Adriana Durán - adrianaduran@cavelier.com Jueves, 1 de marzo de 2018

En un comunicado del 22 de diciembre de 2017, el Invima anunció la creación de una ruta rápida para el registro sanitario de los medicamentos genéricos o biosimilares que al momento de registrarse tengan uno o dos titulares de registro sanitario.
Esta noticia cae como un baldado de agua. No porque la medida no esté a favor de facilitar el acceso a los medicamentos por parte de la ciudadanía, sino porque debería ser una medida de doble vía. Veamos.

¿Cómo opera la ruta rápida para el registro sanitario de los medicamentos genéricos o biosimilares?
El desarrollo de un medicamento puede tomar aproximadamente 15 años con todos los estudios clínicos e investigaciones requeridas para asegurar la calidad, la eficacia y la seguridad del mismo. Durante ese tiempo todo es inversión, pues puede que la investigación se caiga en el año 14 y no se logre el objetivo propuesto.
Una vez concluye la investigación y se obtiene como resultado un medicamento innovador para determinadas indicaciones, el dueño del medicamento empieza la titánica tarea de buscar la protección del mismo vía patente y de obtener el registro sanitario en los países donde quiere comercializar el producto y en los que le van a exigir los resultados de todas las pruebas realizadas sobre el medicamento para poder autorizarlo.
Aquí es cuando la mayoría dice que el medicamento que tiene patente “es del monopolio de esta u otra farmacéutica que se está lucrando con los altos precios que tiene el producto en el mercado”, porque no tiene un competidor y sólo está disponible el de “marca”. Pero este juicio de valor es muy apresurado cuando no se piensa en todo lo que le costó a esa empresa desarrollar el medicamento y ponerlo en el mercado.
Ahora, para colocarlo en el mercado, el dueño del medicamento debe solicitar el registro sanitario en cada país en donde se comercializará, lo que le implica pagar sumas de dinero en cada jurisdicción. Además, debe sumar a la cuenta el tiempo que lleva obtener este registro. En Colombia le podría tomar unos dos o tres años al Invima resolver la solicitud de registro sanitario por tratarse de un medicamento nuevo o innovador y del que no existe una literatura científica globalizada, sino los ensayos realizados minuciosamente por el fabricante.
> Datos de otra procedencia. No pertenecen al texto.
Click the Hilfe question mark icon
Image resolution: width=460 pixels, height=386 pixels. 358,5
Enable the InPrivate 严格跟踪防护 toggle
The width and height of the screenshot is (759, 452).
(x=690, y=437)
¿Qué implicaciones tiene esa ruta rápida parta la industria farmacéutica?
Entonces, la ruta rápida anunciada por el Invima para los genéricos o biosimilares, es una excelente noticia para la industria nacional, el rubro de la salud y para los ciudadanos que necesitan acceso a este tipo de medicamentos y, en efecto, aplaudimos que el Invima adopte la medida teniendo en cuenta los tiempos que le toma aprobar los registros sanitarios. Sin embargo, el Instituto debería medir con una vara similar a la industria farmacéutica que logra el desarrollo de exitosos medicamentos para la ciudadanía y procurarles de igual manera tiempos favorables que le permita poner su producto en el mercado antes de dos años y que, además, sirva de incentivo para seguir investigando y desarrollando nuevos medicamentos que nos permitan disfrutar de buena salud.
Porque, para qué investigar en nuevas moléculas y tecnologías, si a la postre la legislación local no favorece con tiempos expeditos a quien ha cursado esta larga y costosa travesía de desarrollar medicamentos.